Instructions for the task ▸
Please copy out every line in the records below that includes the word "This".

Records supplied ▸
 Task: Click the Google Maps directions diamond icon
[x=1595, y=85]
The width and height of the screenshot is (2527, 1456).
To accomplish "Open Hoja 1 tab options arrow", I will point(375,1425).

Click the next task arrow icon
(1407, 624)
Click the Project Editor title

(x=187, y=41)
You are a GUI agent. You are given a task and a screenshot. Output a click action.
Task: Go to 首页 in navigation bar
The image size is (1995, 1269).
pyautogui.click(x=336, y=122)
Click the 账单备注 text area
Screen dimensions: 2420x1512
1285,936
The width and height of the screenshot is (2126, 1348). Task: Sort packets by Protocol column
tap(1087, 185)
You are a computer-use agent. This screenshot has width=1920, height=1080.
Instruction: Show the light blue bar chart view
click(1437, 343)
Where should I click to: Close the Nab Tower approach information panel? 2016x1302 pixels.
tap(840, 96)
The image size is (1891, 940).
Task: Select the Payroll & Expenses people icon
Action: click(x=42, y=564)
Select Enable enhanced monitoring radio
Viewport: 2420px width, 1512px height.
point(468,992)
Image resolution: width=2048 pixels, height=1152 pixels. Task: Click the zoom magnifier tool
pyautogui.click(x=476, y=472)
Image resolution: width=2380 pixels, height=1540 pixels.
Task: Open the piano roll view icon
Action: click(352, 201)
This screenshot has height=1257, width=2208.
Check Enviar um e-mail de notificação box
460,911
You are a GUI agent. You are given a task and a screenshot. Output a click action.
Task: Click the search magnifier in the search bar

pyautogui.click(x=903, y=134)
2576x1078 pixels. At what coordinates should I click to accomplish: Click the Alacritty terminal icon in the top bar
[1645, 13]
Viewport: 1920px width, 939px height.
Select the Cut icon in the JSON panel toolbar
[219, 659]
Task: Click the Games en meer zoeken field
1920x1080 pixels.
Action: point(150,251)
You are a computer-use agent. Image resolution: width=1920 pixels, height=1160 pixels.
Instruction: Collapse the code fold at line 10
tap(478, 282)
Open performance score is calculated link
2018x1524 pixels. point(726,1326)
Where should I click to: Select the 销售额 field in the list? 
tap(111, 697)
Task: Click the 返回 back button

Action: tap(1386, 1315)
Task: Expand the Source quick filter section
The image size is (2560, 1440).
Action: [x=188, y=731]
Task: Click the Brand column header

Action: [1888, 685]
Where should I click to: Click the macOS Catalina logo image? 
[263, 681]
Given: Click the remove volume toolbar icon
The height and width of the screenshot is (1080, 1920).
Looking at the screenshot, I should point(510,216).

Result of the task ▸
You are a computer-use agent. This screenshot has width=1920, height=1080.
This screenshot has height=1257, width=2208.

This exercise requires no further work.